Européennes, aïe aïe aïe
Maintenant que la diabolisation est sortie de sa boîte, l’extrême droite va-t-elle se répandre partout ?
Si j’ai bien compris, dans la liste aux allures de romanfleuve de ce qu’on reproche aujourd’hui à Emmanuel Macron, la médaille d’or est parfois décrochée par le fait qu’il se présentait comme un rempart contre le Rassemblement national et apparaît plutôt, au vu des sondages d’aujourd’hui, comme un tremplin vers lui. Ou un toboggan nous entraînant vers le fameux tout bas que Marine Le Pen et Jordan Bardella, et plus seulement eux, diraient tout haut. Il serait, et l’extrême droite n’aurait cette fois-ci qu’à s’en réjouir, une frontière passoire. Sa stratégie, si le mot n’est pas trop fort, a varié du tout au tout, dédiabolisant le RN, puis le rediabolisant tout en diabolisant La France insoumise qui y a mis du sien, ne sachant plus en un mot où donner de la diabolisation et de la dédiabolisation, au point que c’est lui qui se retrouve en partie diabolisé aux yeux d’une population atterrée.

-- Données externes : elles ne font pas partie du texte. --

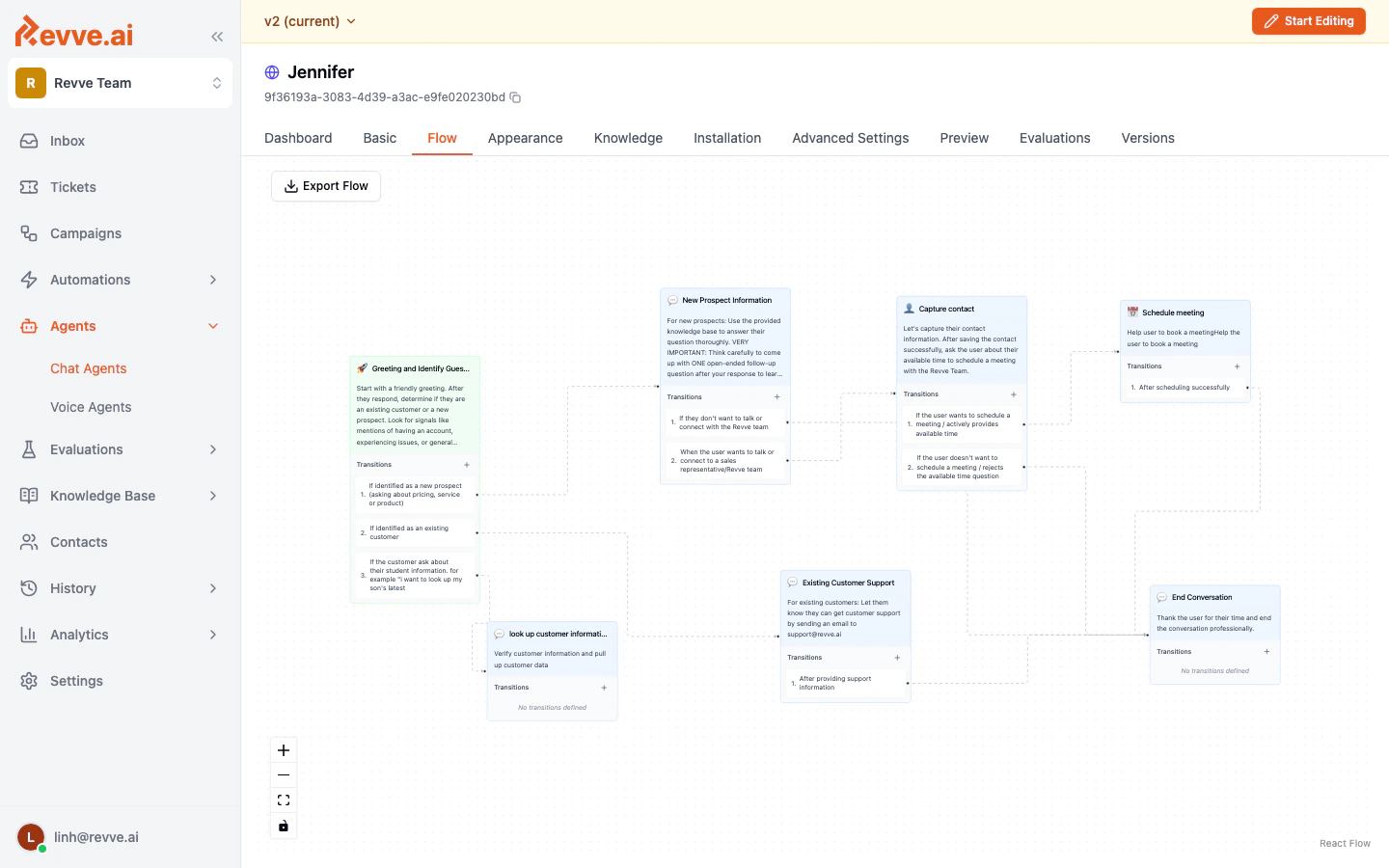Switch to the Appearance tab

(525, 138)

Ça fait d’ailleurs plusieurs semaines consécutives qu’Emmanuel Macron n’a pas tenu à nous faire savoir qu’il avait changé, comme s’il était désormais persuadé que ce sont les Françaises et les Français qui l’ont fait et que, peu importe cet avatar-ci ou cet avatar-là, c’est de ce pain-là qu’ils ne veulent plus. De là à trouver plus moelleux celui que leur offrirait Marine Le Pen, souhaitons que la patrie des gastronomes reprenne son goût et ses esprits d’ici à 2027, s’il faut déjà passer les élections européennes de juin par profits et déroute. Mais après tout, Marine Le Pen est toujours au plus haut, sondagièrement parlant, lorsqu’elle ne fait ni ne dit rien: c’est quand elle s’exprime que les choses se gâtent pour elle ou son parti. Espérons donc qu’elle tirera une balle dans le pied du RN en voulant montrer à Jordan Bardella et au peuple français qui est la cheffe.
Dans d’autres pays européens, ils n’ont pas Emmanuel Macron et ont l’extrême droite quand même. Ce n’est pas une glorieuse défense pour Jupiter de prétendre que les mortels ne font pas mieux que lui, ça reste un fait. D’autant que, s’il n’avait pas été là, on imagine que le troisième de la présidentielle 2022, Jean-Luc Mélenchon, se serait fait ratiboiser au second tour par Marine Le Pen. Emmanuel Macron pourra arguer qu’il a au moins fait gagner du temps, si ce n’est qu’on lui reproche précisément de nous en avoir fait perdre, avec sa lutte fantaisiste contre l’extrême droite. Et vu qu’il parvient à présider malgré tout le monde, il serait urgent de réformer la Constitution avant que le RN ne soit en position de l’utiliser à son profit. Paradoxes: si Renaissance et ses alliés avaient obtenu la majorité absolue aux législatives, la politique d’Emmanuel Macron serait moins à droite, de même que, sans la Nupes et une plantureuse France insoumise, le RN serait moins notabilisé. C’est typique de l’électeur français : il croit bien faire et il fait mal. Il serait navrant que les opérations Place nette contre les lieux de deal prennent un sens plus général et que ce soit la démocratie qui bientôt doive faire place nette au profit d’un pouvoir ne s’embarrassant plus d’une notion remontant à la Grèce antique, c’est-à-dire vieille et immigrée. Il y a mieux à reprocher à Marine Le Pen que d’avoir été copine avec Vladimir Poutine, d’autant que, de Jean-Luc Mélenchon à la droite françois fillonesque en passant par Emmanuel Macron soi-même, tout le monde a fait amiami avec le pote du Kremlin. Il faut croire que Vlad avait quelque chose de super-sympa avant de lâcher la bride à son tropisme ukrainien. Toutes proportions gardées, c’est comme Marine Le Pen et ses charmants chats. Comme quoi, si j’ai bien compris, il est impératif de différencier l’homme (et la femme) et l’oeuvre.